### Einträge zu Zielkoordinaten
——————
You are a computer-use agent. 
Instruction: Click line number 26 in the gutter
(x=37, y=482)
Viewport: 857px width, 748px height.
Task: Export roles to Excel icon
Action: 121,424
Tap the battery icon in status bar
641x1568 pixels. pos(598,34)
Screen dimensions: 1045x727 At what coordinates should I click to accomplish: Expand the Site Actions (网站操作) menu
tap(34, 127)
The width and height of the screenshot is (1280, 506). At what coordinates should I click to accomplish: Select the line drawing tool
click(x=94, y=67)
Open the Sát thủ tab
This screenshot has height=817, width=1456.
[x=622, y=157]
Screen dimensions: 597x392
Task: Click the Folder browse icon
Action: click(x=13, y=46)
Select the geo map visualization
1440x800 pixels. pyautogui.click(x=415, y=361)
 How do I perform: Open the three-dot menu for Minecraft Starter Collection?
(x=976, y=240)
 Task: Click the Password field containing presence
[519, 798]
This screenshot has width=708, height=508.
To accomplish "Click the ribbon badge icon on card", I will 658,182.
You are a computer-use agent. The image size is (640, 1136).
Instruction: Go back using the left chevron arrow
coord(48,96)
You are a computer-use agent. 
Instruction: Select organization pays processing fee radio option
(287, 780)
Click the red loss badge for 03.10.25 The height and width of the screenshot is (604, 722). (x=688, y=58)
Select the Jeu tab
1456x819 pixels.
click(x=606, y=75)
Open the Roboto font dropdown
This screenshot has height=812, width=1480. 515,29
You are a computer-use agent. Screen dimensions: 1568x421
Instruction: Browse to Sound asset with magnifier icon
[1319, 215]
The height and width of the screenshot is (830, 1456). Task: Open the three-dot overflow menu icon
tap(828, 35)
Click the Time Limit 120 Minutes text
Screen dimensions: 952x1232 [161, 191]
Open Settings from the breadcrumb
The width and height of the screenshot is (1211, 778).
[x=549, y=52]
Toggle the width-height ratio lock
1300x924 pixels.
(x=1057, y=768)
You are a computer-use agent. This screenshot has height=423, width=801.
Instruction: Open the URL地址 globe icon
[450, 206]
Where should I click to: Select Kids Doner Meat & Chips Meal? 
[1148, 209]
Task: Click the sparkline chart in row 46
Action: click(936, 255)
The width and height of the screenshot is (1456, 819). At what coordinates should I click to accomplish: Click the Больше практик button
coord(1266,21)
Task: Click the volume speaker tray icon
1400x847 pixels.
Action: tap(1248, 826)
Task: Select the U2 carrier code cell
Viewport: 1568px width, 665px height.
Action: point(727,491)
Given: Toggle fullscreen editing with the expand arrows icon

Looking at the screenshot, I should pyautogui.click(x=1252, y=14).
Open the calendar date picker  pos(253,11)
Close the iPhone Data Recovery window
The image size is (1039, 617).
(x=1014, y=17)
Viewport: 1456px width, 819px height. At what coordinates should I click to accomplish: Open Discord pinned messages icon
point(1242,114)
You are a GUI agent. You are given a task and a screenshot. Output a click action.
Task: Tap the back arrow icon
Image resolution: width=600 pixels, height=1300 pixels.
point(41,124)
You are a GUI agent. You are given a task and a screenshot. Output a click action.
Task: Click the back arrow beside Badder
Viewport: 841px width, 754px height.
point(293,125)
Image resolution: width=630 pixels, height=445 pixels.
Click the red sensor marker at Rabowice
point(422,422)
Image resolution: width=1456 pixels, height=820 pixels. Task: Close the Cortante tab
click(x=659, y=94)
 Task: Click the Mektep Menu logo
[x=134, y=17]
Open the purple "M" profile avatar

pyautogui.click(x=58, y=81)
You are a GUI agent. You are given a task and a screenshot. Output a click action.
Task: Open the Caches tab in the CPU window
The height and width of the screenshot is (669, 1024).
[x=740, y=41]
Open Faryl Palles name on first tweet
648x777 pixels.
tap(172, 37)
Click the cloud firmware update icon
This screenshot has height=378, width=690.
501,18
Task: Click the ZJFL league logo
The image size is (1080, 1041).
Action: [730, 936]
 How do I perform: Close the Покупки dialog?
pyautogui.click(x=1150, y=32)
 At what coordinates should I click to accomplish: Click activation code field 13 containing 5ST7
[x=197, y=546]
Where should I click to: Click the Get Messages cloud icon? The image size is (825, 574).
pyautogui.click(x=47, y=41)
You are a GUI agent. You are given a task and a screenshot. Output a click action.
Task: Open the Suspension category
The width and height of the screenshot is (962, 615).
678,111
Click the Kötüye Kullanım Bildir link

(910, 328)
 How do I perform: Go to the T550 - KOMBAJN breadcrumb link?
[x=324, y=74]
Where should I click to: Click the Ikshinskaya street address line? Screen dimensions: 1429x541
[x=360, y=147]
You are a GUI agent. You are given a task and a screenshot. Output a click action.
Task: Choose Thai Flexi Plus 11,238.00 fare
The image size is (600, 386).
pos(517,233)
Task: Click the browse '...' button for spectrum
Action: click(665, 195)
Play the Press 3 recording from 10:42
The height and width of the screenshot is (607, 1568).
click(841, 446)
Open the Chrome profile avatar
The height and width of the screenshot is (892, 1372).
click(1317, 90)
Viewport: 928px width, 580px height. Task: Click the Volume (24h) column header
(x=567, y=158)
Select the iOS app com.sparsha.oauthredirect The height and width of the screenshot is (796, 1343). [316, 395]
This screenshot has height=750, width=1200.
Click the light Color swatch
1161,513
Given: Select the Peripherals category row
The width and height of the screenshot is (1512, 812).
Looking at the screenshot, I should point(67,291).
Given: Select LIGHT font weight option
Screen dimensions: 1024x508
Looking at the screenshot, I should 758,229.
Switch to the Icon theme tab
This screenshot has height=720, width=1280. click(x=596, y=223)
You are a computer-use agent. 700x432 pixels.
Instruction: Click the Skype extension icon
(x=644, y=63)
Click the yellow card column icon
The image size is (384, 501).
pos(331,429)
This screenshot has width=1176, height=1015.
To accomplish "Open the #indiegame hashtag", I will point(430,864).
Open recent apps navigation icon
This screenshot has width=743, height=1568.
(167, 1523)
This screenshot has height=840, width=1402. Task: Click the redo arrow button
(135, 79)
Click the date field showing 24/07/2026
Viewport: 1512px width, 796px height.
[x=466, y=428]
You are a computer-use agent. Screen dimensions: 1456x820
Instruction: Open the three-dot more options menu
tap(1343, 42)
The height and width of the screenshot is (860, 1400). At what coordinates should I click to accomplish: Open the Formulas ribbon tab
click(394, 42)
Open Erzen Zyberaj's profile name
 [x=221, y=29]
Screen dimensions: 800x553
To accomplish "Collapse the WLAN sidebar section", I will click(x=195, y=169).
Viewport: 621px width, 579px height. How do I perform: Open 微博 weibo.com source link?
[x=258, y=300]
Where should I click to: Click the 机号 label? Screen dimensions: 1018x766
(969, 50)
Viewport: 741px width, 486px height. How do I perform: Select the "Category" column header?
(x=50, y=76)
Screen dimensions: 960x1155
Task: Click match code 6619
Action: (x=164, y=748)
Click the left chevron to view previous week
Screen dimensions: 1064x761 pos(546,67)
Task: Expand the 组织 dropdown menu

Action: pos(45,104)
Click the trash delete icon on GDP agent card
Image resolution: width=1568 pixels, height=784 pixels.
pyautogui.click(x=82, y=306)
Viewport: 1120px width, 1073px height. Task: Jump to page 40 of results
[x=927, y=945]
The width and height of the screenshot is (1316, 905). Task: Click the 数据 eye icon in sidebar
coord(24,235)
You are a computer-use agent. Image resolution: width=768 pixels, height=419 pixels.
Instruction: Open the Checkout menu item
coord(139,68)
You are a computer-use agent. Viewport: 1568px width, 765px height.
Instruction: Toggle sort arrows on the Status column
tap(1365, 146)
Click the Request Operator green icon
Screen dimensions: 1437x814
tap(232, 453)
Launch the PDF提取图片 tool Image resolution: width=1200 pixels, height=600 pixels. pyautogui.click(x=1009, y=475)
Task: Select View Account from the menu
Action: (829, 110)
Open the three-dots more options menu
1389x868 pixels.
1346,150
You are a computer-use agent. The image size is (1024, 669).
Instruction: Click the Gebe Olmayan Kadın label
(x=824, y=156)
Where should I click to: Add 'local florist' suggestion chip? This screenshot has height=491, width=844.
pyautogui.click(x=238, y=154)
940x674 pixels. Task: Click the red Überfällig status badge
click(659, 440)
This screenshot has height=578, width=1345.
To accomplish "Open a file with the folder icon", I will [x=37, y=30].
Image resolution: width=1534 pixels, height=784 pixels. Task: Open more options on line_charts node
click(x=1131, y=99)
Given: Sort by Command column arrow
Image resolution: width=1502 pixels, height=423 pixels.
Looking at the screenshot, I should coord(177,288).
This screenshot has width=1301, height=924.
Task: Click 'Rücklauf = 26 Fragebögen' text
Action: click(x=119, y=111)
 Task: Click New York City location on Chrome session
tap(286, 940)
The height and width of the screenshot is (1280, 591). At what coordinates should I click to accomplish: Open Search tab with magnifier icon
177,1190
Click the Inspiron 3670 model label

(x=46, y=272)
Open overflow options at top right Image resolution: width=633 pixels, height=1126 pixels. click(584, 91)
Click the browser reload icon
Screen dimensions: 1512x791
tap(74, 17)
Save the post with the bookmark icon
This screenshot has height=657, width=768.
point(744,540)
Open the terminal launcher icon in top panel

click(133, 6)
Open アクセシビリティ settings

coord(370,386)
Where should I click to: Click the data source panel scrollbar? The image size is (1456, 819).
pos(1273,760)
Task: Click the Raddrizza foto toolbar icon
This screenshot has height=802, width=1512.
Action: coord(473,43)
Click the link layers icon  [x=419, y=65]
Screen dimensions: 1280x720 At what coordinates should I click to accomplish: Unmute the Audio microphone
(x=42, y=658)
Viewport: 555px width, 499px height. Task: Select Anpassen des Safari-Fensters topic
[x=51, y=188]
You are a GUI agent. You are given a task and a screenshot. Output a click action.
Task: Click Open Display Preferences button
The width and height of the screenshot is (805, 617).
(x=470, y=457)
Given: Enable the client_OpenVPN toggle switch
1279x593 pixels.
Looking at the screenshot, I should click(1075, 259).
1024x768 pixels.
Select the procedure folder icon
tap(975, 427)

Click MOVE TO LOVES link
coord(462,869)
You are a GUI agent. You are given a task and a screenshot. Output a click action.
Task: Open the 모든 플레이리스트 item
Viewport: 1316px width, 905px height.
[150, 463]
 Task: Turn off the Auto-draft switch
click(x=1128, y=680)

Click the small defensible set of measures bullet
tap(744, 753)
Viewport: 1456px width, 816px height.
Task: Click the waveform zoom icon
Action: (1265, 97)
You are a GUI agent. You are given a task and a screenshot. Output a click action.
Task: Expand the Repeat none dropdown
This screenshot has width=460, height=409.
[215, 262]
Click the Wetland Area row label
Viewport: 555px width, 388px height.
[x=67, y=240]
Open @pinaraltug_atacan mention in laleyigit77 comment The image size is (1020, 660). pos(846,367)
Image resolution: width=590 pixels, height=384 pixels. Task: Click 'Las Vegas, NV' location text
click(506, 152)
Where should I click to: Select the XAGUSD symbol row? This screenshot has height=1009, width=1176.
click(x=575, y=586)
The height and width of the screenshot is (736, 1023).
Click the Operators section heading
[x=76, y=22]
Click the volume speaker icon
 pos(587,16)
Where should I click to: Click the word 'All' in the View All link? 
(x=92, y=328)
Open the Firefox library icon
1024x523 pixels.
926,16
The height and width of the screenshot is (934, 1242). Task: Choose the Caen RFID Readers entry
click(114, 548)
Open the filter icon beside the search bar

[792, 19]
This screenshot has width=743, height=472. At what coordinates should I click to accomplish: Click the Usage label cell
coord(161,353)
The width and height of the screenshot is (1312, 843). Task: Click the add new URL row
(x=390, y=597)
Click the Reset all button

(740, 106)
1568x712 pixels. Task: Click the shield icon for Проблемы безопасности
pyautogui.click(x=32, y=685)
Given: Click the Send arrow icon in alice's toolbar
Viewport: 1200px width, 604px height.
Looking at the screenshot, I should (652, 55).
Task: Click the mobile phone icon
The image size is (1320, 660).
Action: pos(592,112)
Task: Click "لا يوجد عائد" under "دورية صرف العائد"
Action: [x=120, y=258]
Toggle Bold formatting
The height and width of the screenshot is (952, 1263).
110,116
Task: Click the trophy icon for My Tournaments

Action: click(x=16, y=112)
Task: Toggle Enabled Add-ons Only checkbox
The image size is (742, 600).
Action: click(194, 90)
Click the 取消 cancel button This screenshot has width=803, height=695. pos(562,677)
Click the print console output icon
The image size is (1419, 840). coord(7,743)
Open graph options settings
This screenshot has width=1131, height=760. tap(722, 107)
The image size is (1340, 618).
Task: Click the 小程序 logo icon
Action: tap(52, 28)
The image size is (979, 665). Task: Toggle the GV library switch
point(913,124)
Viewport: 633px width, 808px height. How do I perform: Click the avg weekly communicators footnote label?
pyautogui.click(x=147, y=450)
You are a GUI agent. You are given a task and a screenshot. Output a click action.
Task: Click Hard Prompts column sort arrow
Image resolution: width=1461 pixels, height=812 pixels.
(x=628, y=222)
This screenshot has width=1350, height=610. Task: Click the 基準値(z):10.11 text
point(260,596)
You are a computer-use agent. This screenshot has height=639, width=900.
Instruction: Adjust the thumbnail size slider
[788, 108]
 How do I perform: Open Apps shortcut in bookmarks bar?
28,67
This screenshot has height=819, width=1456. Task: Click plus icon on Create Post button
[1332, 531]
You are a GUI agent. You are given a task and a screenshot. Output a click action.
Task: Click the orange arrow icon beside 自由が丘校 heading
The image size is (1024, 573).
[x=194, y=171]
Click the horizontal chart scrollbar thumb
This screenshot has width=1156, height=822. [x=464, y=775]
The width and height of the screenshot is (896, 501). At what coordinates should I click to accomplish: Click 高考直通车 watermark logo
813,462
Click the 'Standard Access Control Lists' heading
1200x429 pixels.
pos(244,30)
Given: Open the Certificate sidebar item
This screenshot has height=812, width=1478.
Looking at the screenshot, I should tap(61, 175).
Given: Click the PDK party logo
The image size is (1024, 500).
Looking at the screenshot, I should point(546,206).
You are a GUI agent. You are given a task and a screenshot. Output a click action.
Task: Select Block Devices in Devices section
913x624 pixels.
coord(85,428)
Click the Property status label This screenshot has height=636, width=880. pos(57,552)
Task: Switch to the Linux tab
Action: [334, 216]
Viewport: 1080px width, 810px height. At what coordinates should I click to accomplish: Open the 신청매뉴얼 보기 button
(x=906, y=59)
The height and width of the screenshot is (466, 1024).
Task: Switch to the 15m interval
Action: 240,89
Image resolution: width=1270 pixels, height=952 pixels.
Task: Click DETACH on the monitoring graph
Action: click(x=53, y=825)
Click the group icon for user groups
——————
### Anforderungen
Gib die Zeilen der Auflistung unverändert aus, und zwar vom Anfang der Auflistung bis einschließlich der Zeile mit „Action: click(x=13, y=46)“.

### Schriftliche Antwort
You are a computer-use agent. 
Instruction: Click line number 26 in the gutter
(x=37, y=482)
Viewport: 857px width, 748px height.
Task: Export roles to Excel icon
Action: 121,424
Tap the battery icon in status bar
641x1568 pixels. pos(598,34)
Screen dimensions: 1045x727 At what coordinates should I click to accomplish: Expand the Site Actions (网站操作) menu
tap(34, 127)
The width and height of the screenshot is (1280, 506). At what coordinates should I click to accomplish: Select the line drawing tool
click(x=94, y=67)
Open the Sát thủ tab
This screenshot has height=817, width=1456.
[x=622, y=157]
Screen dimensions: 597x392
Task: Click the Folder browse icon
Action: click(x=13, y=46)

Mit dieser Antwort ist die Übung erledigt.